* What you are asked to do *
Within the records, find every line that includes the word "link" and copy it.

* Data under study *
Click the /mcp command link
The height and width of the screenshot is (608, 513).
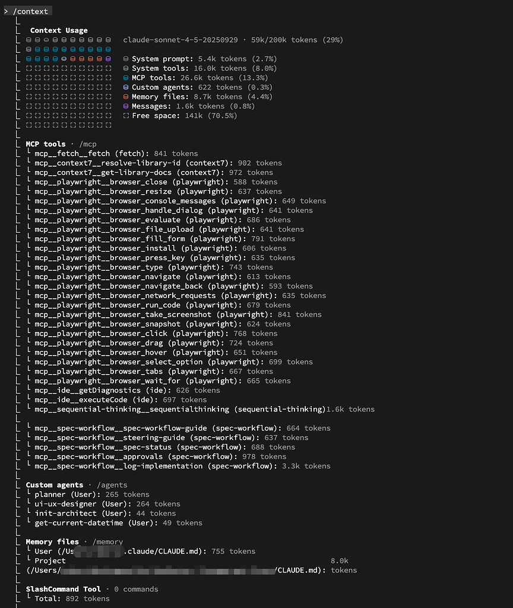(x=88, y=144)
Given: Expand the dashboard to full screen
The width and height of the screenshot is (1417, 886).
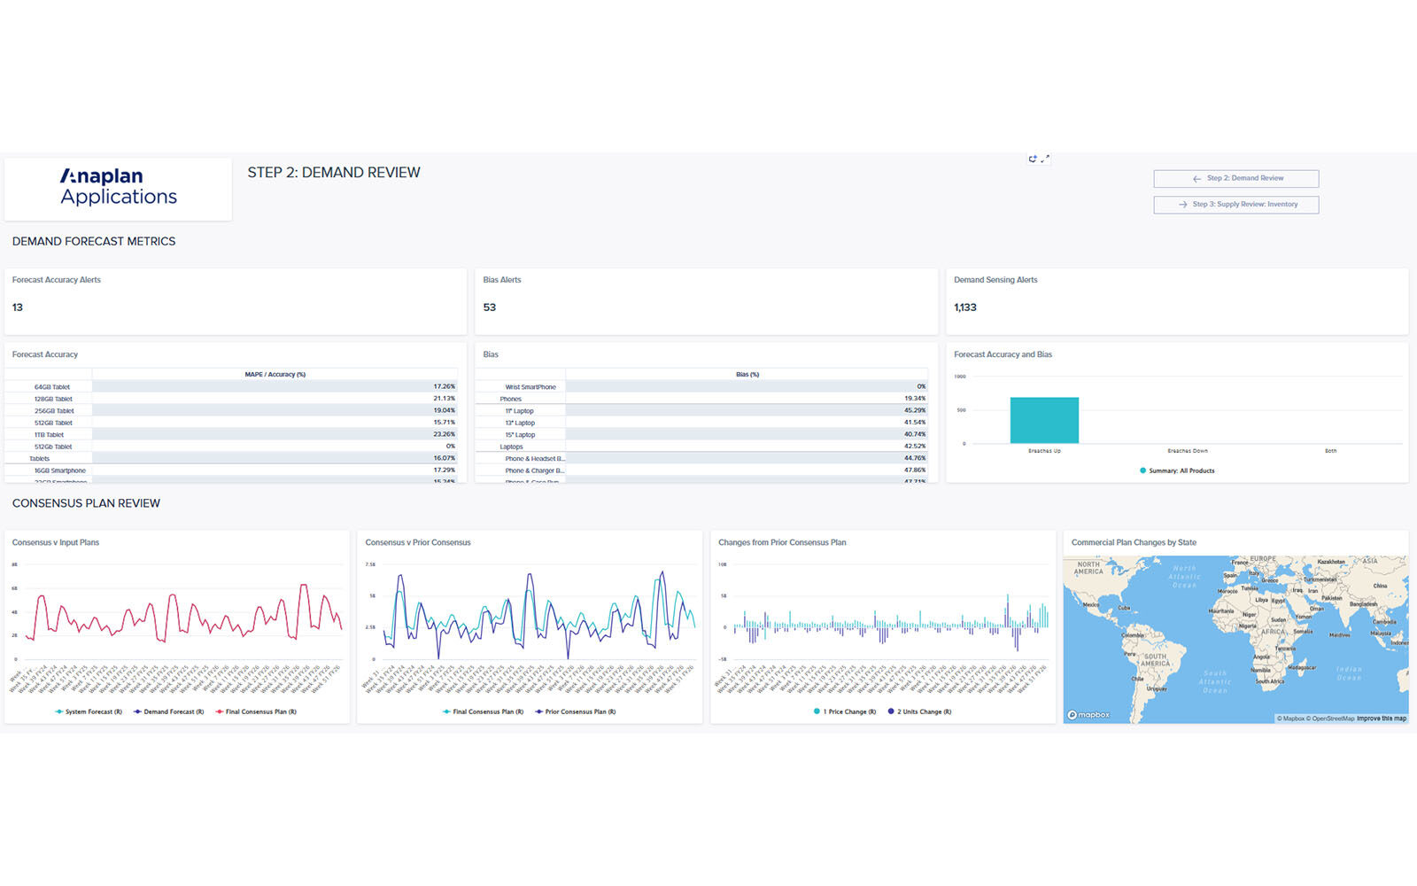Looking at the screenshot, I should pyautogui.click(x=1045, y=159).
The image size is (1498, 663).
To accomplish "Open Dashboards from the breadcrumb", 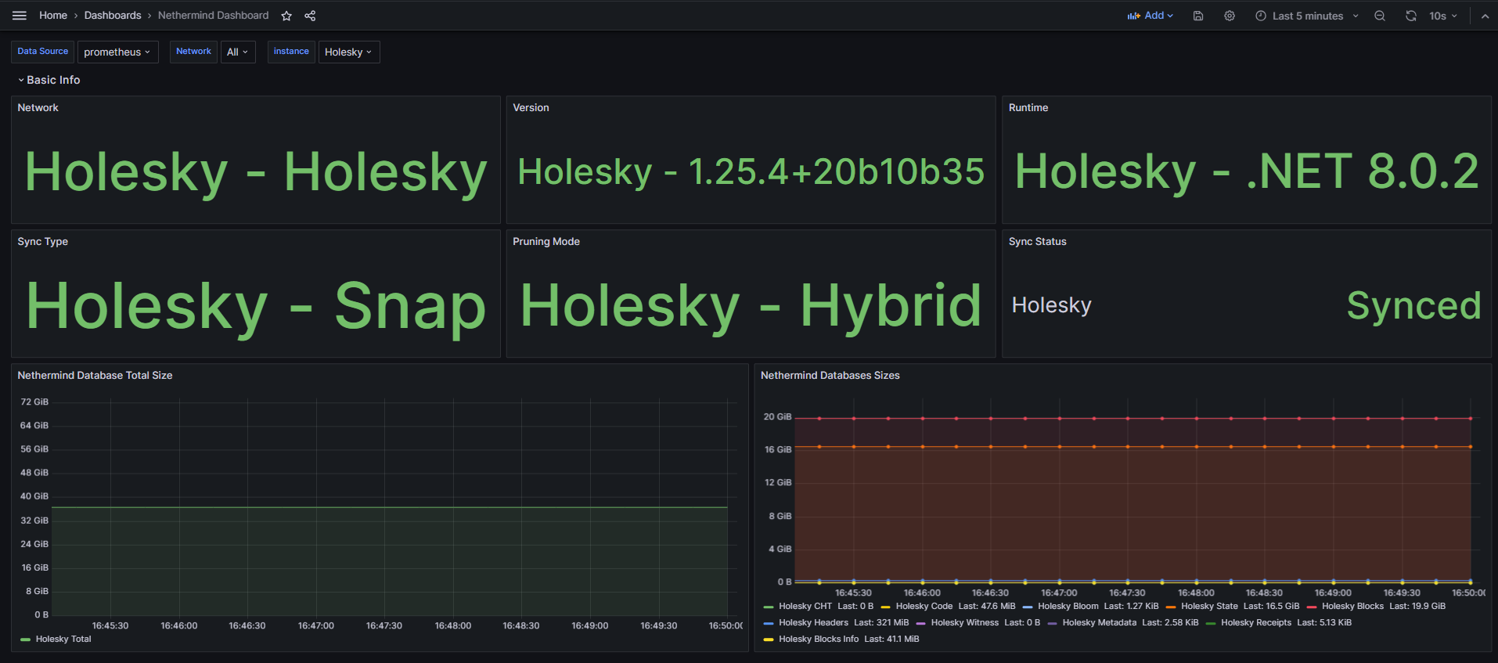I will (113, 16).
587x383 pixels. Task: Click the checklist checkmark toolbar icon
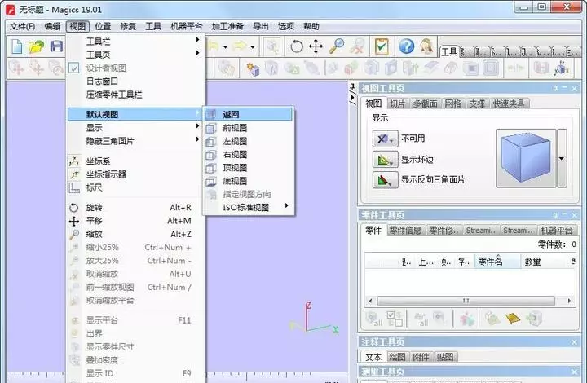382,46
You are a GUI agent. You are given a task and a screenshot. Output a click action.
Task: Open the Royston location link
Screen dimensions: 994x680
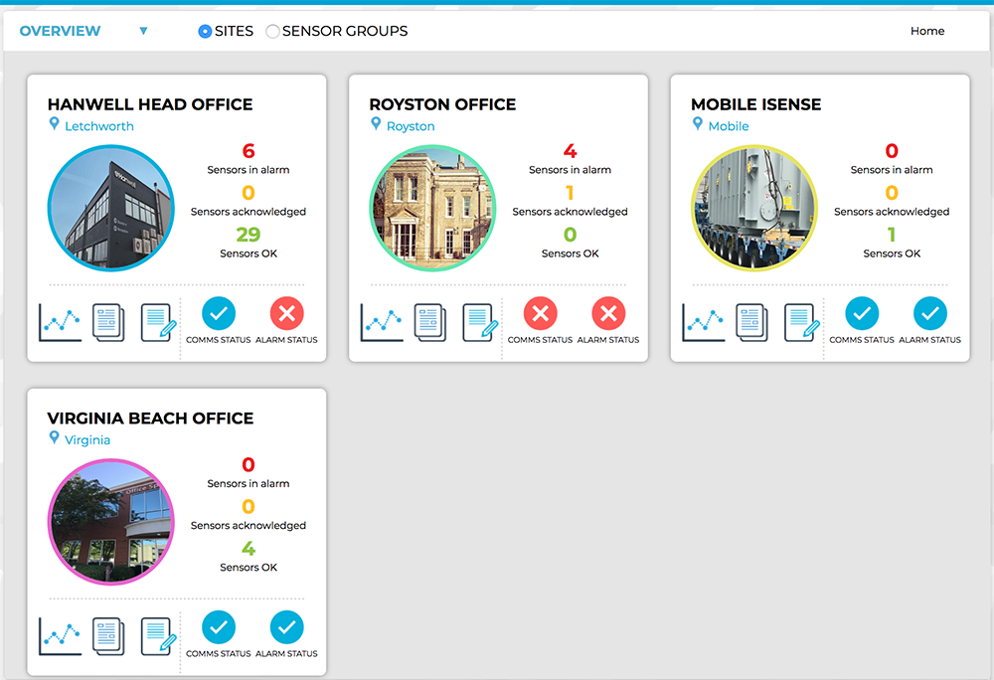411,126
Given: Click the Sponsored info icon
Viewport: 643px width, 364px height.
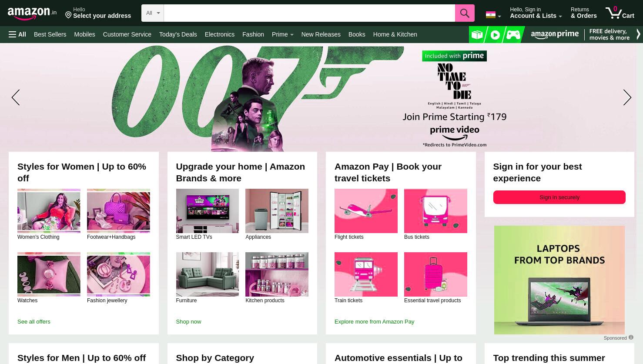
--
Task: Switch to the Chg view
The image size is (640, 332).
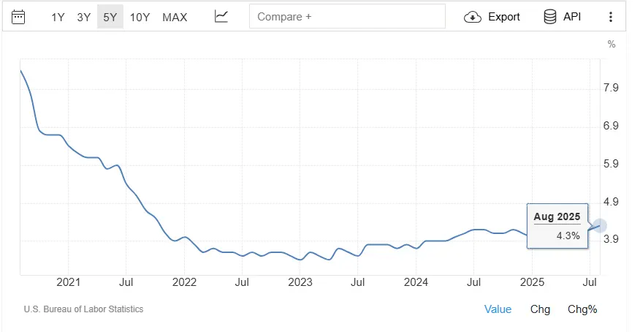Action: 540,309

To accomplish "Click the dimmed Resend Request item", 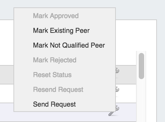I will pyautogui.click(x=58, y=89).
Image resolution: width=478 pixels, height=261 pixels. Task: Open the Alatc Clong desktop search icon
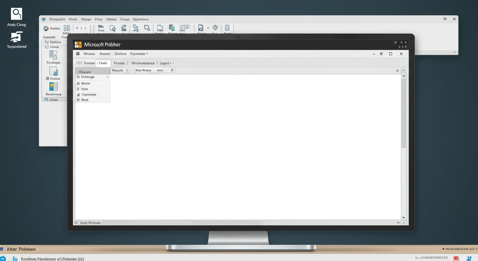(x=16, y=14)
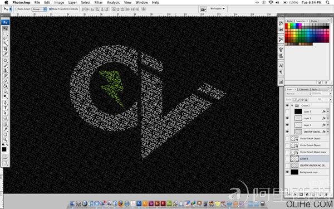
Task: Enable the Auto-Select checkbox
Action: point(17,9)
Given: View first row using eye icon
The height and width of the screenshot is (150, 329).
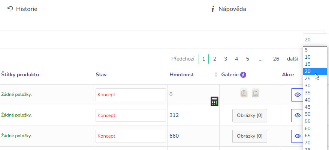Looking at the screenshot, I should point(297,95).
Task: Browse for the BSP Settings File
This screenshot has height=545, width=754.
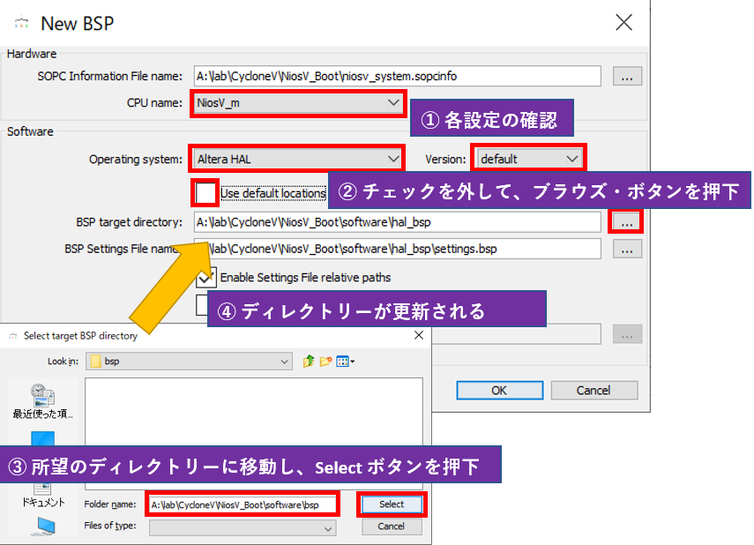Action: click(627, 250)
---
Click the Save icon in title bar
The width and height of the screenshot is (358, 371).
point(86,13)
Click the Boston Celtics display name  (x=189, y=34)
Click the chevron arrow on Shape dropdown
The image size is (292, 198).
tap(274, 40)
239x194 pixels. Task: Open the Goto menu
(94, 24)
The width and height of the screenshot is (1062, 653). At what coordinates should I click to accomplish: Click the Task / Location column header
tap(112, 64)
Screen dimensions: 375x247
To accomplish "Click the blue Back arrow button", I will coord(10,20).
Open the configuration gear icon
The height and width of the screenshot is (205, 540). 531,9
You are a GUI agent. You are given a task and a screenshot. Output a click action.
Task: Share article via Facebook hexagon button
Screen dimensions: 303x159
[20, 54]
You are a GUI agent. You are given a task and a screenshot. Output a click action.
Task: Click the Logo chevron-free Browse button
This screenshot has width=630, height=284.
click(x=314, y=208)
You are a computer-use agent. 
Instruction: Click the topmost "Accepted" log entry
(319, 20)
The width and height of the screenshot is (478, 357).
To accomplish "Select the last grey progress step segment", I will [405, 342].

* Response to the task *
Click the /mcp command link
Task: Open the Royston location link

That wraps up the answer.